George, Up-Tite Husqvarna 714-540-2920
I've usually had good luck getting him when I call. There's no receptionist so leave a message and/or call back if he can't answer when you call.
 
I've broke in my last 3 bikes the fast way. It's dyno proven and it works. I've seen a few bikes broke in the slow way that ended up being oil burners.....
 
I may be misunderstanding you, and apologize if I am, but; I don't think George's way is the slow way. You're still giving it "full" throttle and getting good compression to push the rings into the walls of the cylinder etc. It's just not doing so at full power before things have a chance to breakin a bit. Maybe it's a middle way?

I'm certainly no expert, I'm obviously putting my trust in someone I think is.
 
I did my 09 510 the fast way, gentle for the first few starts and then got her warm and gave her some throttle, not continuous though.
Runs a treat.
I dropped the oil quite early for Motul 15 50 too. Get some good stuff in it.
Uncorked from the start.
:thumbsup:
 
Slowpoke;126792 said:
I've broke in my last 3 bikes the fast way. It's dyno proven and it works. I've seen a few bikes broke in the slow way that ended up being oil burners.....

+1
mine was on the race track with under 2 hours on it. run them hard and change the oil a lot. Ive done this with about 6 different 450/250f bikes and it has yet to prove to be a bad thing.

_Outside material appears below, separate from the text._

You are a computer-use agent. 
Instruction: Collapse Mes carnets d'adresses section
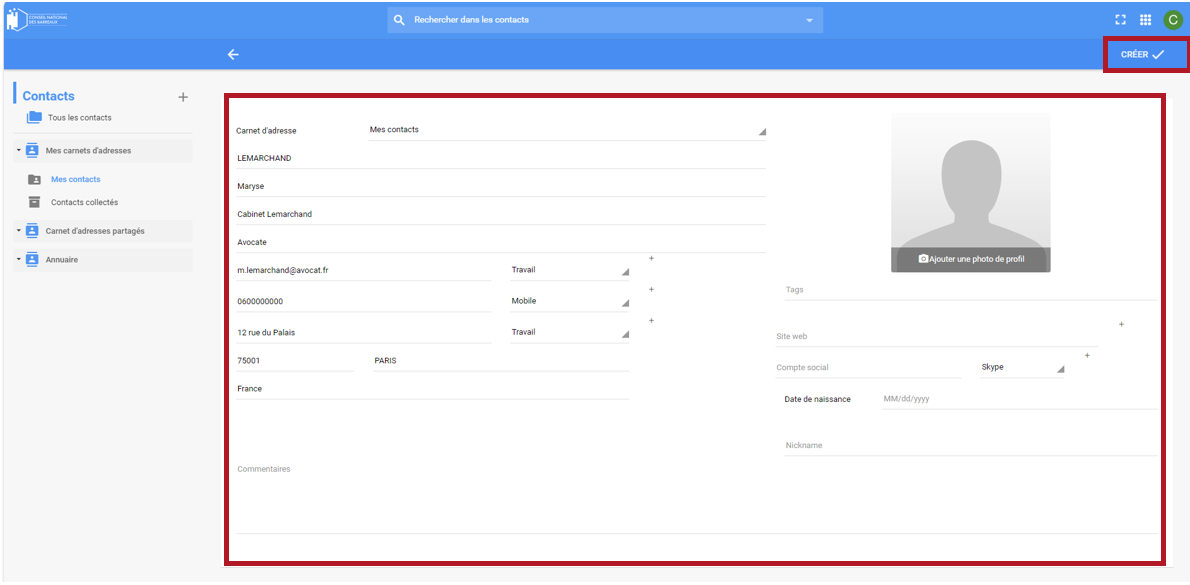[18, 151]
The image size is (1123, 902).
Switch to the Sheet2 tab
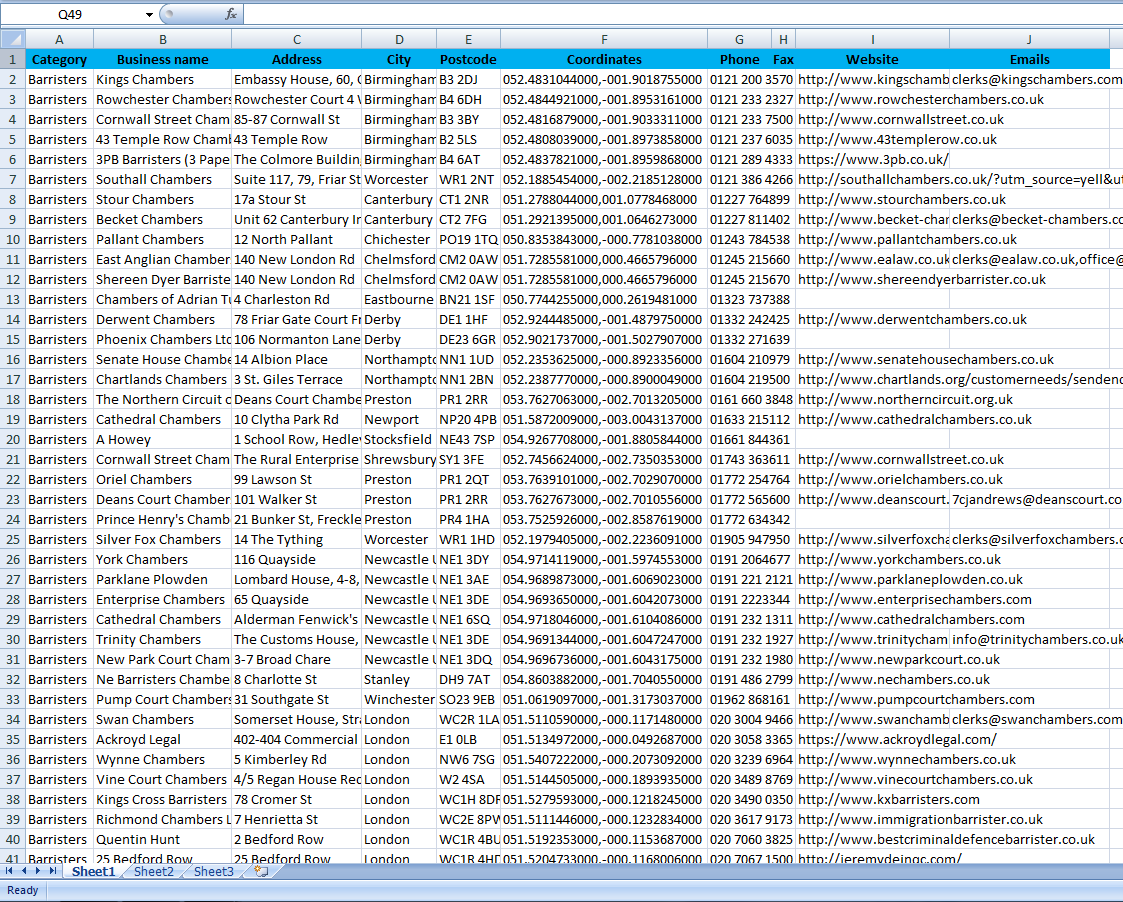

my road race bike was broken in on a dyno, it had 1 mile on it when I brought it to them in the back of my truck.
 
When I say fast way, I should clarify; the entire engine break-in process is done in about 20 minutes.

Start it up first time, let it idle. Get your gear on while it warms up in the driveway. Once geared up and engine is warm/hot to the touch, hop on, put it in gear pull out on the street and let 'er rip like the cops are chasing you.
At least 80% throttle or more thru each gear accelerating, then downshift like you're gonna back it in at every corner - lots of engine braking... lather, rinse, repeat a whole bunch of times. After about 20 minutes a few calls should have been made to the local cops about your riding behavior and it's time to head home and change the oil and put 'er away. The rear knobbie should now be in considerably worse condition than the new tire you started with. Break in is done.
The engine will now be able to put out the most it's designed to do for the rest of the service life of the top end.
Heat cycling is mostly a waste of time on aluminum alloy engines, so it doesn't really need to be bothered with.

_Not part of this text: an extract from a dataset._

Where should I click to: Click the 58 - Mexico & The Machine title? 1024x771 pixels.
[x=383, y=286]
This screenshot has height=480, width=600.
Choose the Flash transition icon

Any other method requiring limited throttle application and that takes longer than 20 minutes, is the slow way and limits the ability of the rings to seat properly. Engines using the slow method never put out as much power as they otherwise could and often start using oil long before they should.
 
Thanks all for your input. I took it out and went with the method from mototune usa, more or less. Just did the first oil change, amazing how much crap was in it after only 20 miles. Its running a little ruff, well not ruff, it just tends to stall at stop lights. The shop guys said it is because of the all the garbage on it to make it street legal. So I'm going to do the power up over the weekend. May keep the throttle limiter in place for a few hundred miles to keep from pushing the engine to hard.
 
alot of the old school methods with heat cycles and such just aren't as relevant today as the past decades where the tolerances in modern engines are so well engineered and manufactured and then the materials used as pointed out. My last 7-10 off road bikes (4x 4 stroke and 3x 2 strokes) have all been the same. 2-3 15 minute rides where I do just like what Slowpoke recommends. Then after that, ride it up and down the throttle range with no sustained full throttle ops till after the first oil change. After the first oil change (anywhere from 10-20 miles or 2-3 hours of use for me) I ride it like I would any other bike, i.e. like I stole it...........Then I go to the manufacturers schedule for maint. Sometimes I change the oil sooner depending on conditions or time in between.

Keep the filter clean and the oil fresh, and these bikes will live a long time with just valve checks and a new cam chain when the wear is at the point of replacement.